«Le quiero decir que me quedé impresionado por los ataques que usted sufrió el 7 de abril en París y por la valentía que demostró. Siento un profundo respeto hacia usted y su pueblo», escribió Sarkozy en la carta, entregada ayer en Shanghai en propia mano a Jin, de 27 años, por el presidente del Senado francés, Christian Poncelet. Este último, que efectúa una visita a China hasta el domingo, reveló a la prensa el contenido de la misiva para Jin, a quien la prensa china ha considerado como una heroína por lo sucedido en París.
«Es comprensible que el pueblo chino se haya sentido herido, y condeno firmemente» lo ocurrido, alega el presidente francés. En su misiva, Sarkozy invita a la joven -que es oriunda de Shangai- a visitar Francia y afirma que quienes estuvieron detrás de esos «penosos incidentes» no representan los sentimientos de amistad entre Francia y China».
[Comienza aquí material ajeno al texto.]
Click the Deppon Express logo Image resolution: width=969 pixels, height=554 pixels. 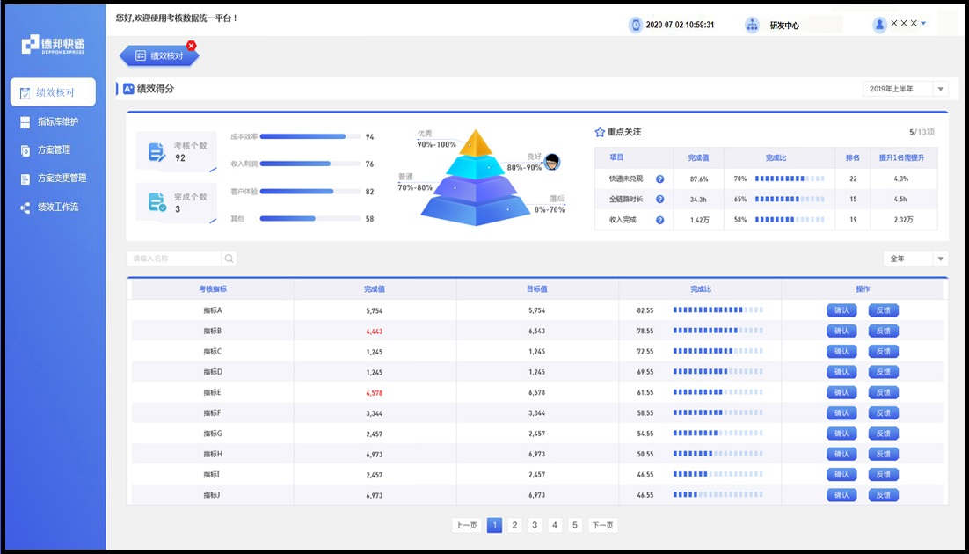(x=53, y=45)
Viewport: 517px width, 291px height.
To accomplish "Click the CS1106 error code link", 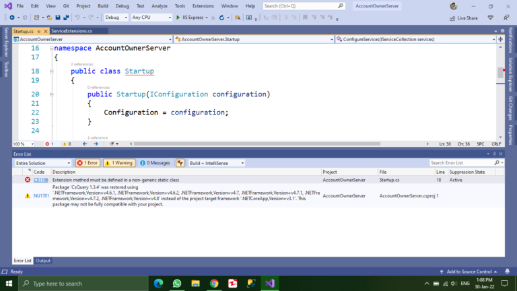I will tap(41, 180).
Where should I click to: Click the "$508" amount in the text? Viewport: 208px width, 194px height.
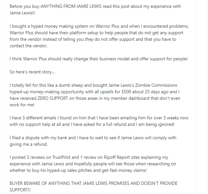[x=126, y=92]
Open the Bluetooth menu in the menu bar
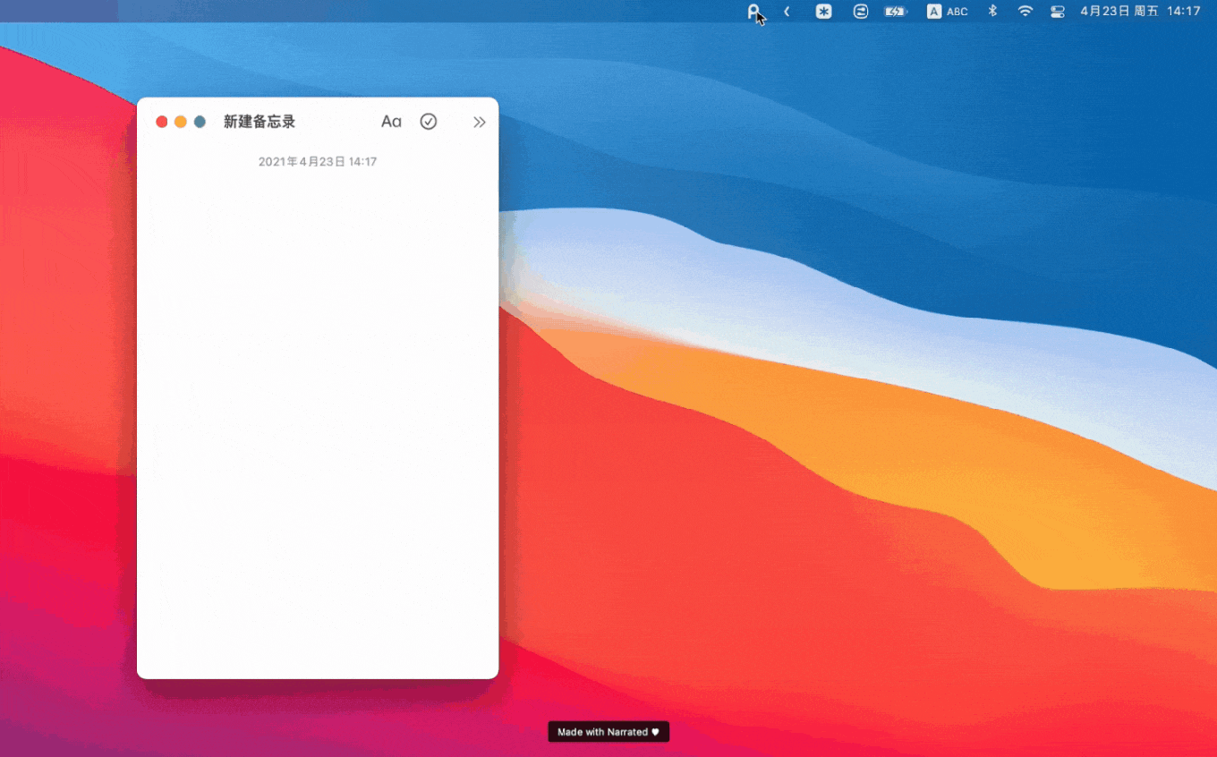 click(x=991, y=12)
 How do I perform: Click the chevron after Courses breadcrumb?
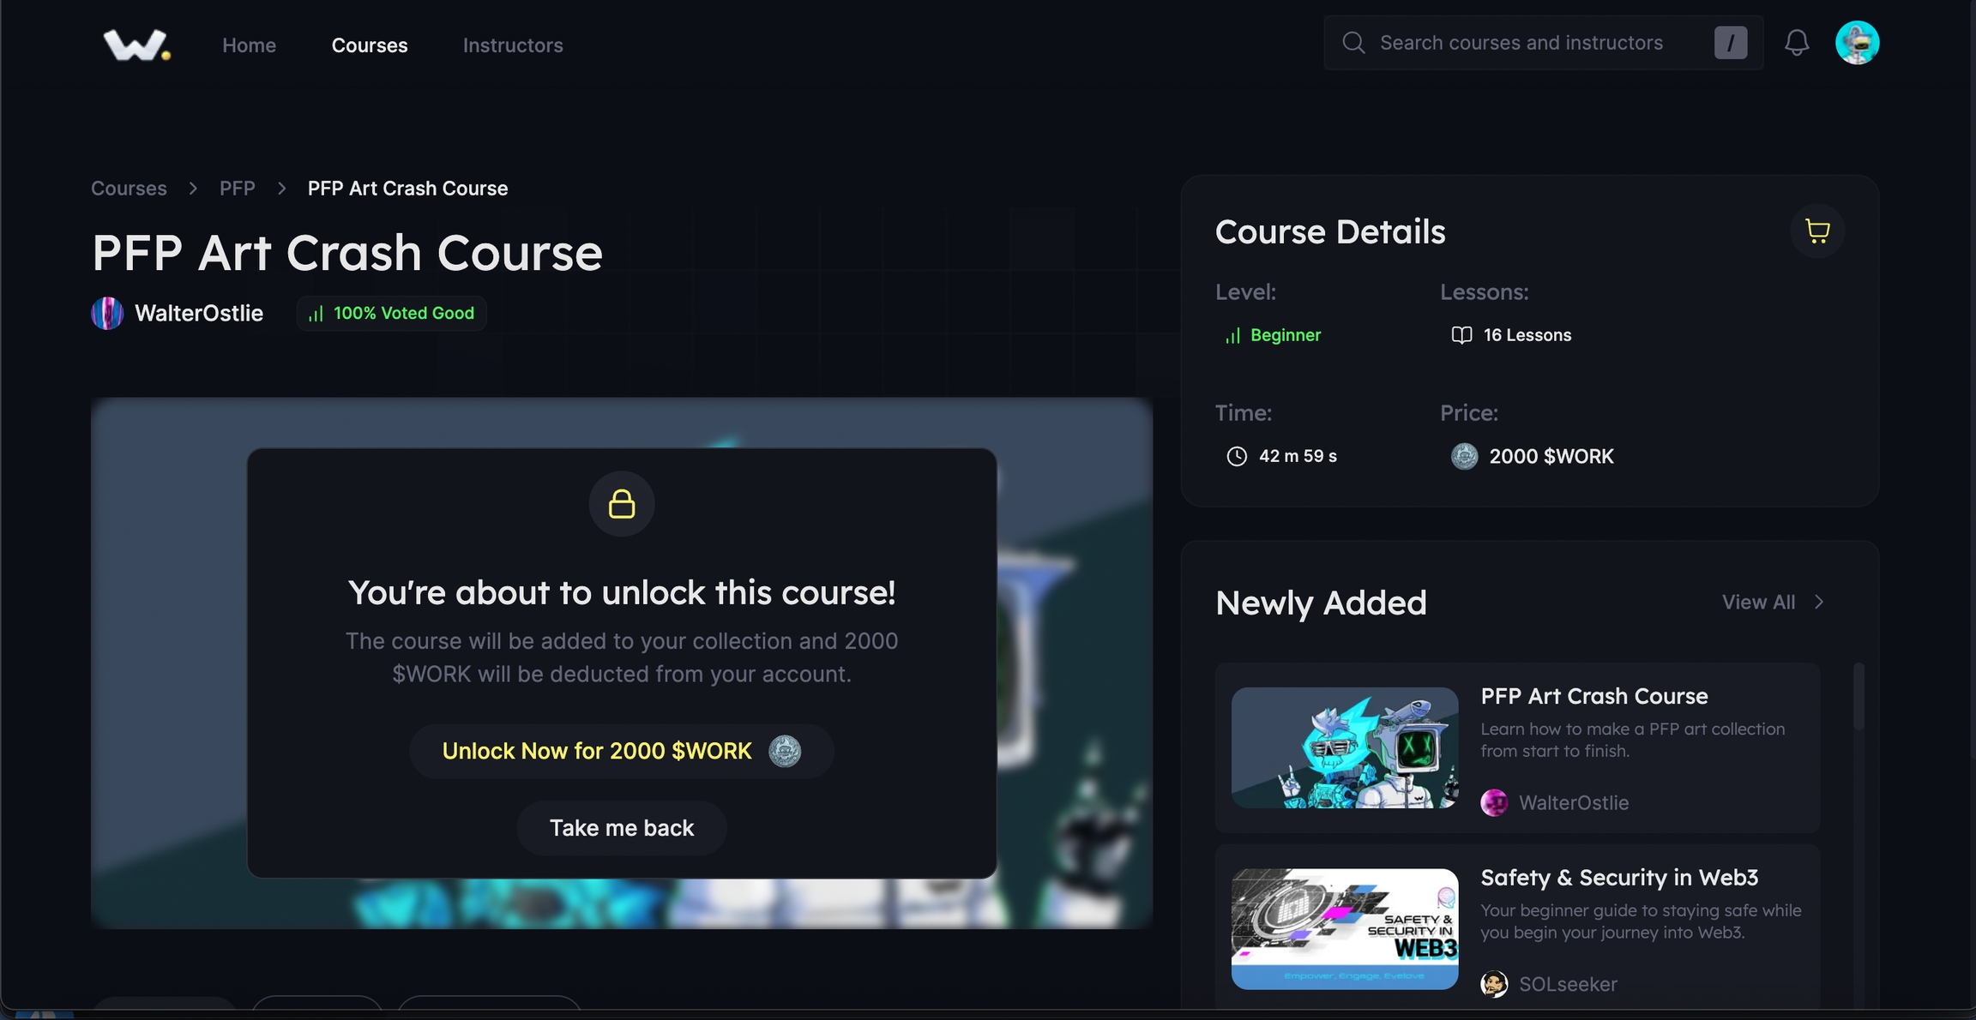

El fiasco de la llama en París y la posterior amenaza de un posible boicot francés a la ceremonia de inauguración de los Juegos Olímpicos, el 8 de agosto en Pekín, han enfriado las relaciones entre Francia y China. Esa tensión provocó un creciente sentimiento antifrancés entre los chinos, que en los últimos días se plasmó en una serie de manifestaciones especialmente dirigidas contra los hipermercados de Carrefour.
122 hipermercados
El grupo francés está muy implantado en China, con 122 hipermercados, 44.000 empleados -sólo un centenar de ellos extranjeros- y una cifra de negocios de cerca de 2.900 millones de euros en el 2007. Durante el fin de semana pasado, cientos de manifestantes -miles según algunas fuentes- protestaron ante los hipermercados de Carrefour en Qingdao y Hefei, así como en Wuhan, una ciudad industrial del centro de China de ocho millones de habitantes.
Por cuarto día consecutivo, la prensa oficial china volvió a pedir a la población ser «racional» al mostrar su «patriotismo». Pero los sentimientos antifranceses están atizando las pasiones de los internautas chinos, que propagan llamadas a nuevas manifestaciones.
En el campo diplomático, Poncelet debe ser recibido el jueves por el presidente chino, Hu Jintao, a quien entregará un mensaje de Sarkozy en el que éste subraya la importancia de «la asociación estratégica» entre Francia y China.
Ayer, el Consistorio de París nombró al Dalai Lama, líder espiritual del Tíbet, 'ciudadano de honor' de la capital francesa, a petición de su alcalde, el socialista Bertrand Delanoe, gesto que probablemente volverá a concitar el enfado de China.